02/12/2008 03:29 pm ET | Updated May 25, 2011

Regression Analysis of the Democratic Race

Over the last few days, a number of political scientist bloggers have turned their statistical firepower on the Democratic presidential race, producing some analyses that are both tantalizing in their implications and confusing for those unfamiliar with multiple regression analysis. The most interesting posts come from Brendan Nyhan, Jay Cost and DailyKos diarist Poblano. Other than pointing you to their efforts, here are a few thoughts.

In many ways, the Democratic contest is the perfect problem for multiple regression analysis. Many different important variables appear to be strongly related candidate support: race and ethnicity, gender, age, socio-economic status and whether voters participate in a primary or caucus (to name just the most obvious). We are really interested in understanding the independent effects of each of these factors. You can see crude efforts along these lines in the exit poll tabulations: How does vote preference vary by gender or age, for example, once we control for race?

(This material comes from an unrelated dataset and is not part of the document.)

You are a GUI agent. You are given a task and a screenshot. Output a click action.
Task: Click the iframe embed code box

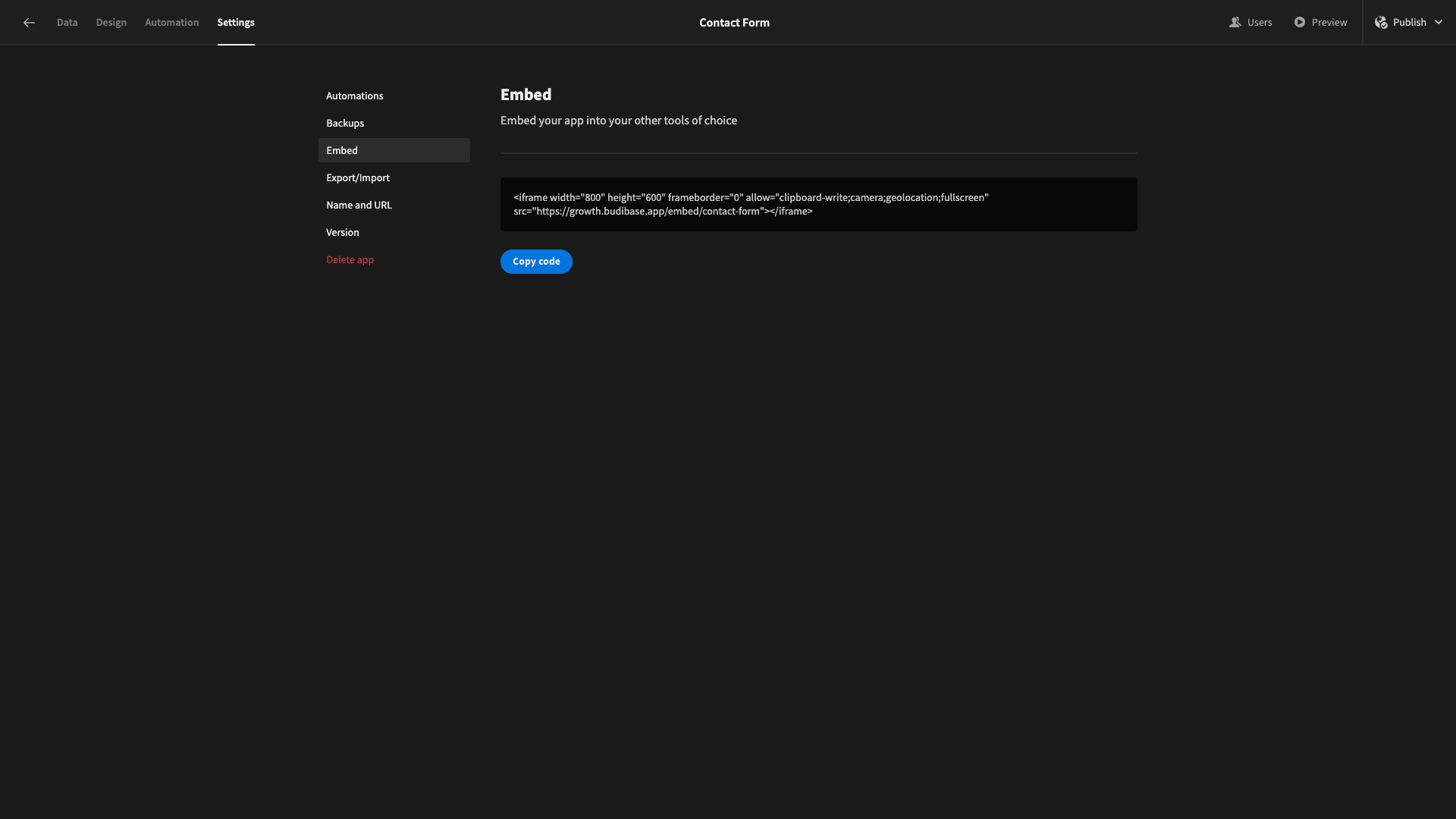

The promise of multiple regression is the ability to estimate the independent effects for a large number of different variables on vote choice while controlling for all of them simultaneously.

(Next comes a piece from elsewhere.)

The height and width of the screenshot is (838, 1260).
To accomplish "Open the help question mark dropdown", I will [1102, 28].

Another tempting feature of multiple regression analysis -- at least in theory -- is the ability to take a model that does a good job predicting the Obama-Clinton vote looking backwards, plug values for the upcoming contests for each of the variables into the model (race, gender, age, etc) and attempt to predict the outcomes. The lure of predicting "what might happen at the end of an active campaign" (as Poblano put it), is what led Bill Kristol to cite Poblano in his New York Times column. Obviously, if it were possible, we would all like to use hard data to anticipate what might happen in Ohio, Texas or Pennsylvania.

At the same time, the efforts by the aforementioned bloggers also demonstrate just how complex and challenging multiple regression analysis can be when applied to real world problems using real world data. Here are three reasons to be cautious about interpreting the models linked to above:

1) The data are imperfect. As Jay Cost explains, we have a choice between two kinds of data. "Micro-level" exit poll data and "macro-level" data from statewide results. Exit polls collect data on the vote preferences and characteristics of individual voters. That level of data is idea, since we want to understand how individuals vote (not states or counties). Unfortunately, for now, only the subgroup exit poll tabulations are available and not for all states. The networks have not conducted "entrance polls" for most of the smaller caucus states.

Data is plentiful at the aggregate level (mostly states) but far less precise. One problem is that Census data (on race, age, religion or socio-economic status) is based on the total population rather than those who participated in the Democratic primaries or caucuses. We also have a relatively small number of states to consider, and we have to deal with the statistical problem that populations sizes vary considerably from state to state.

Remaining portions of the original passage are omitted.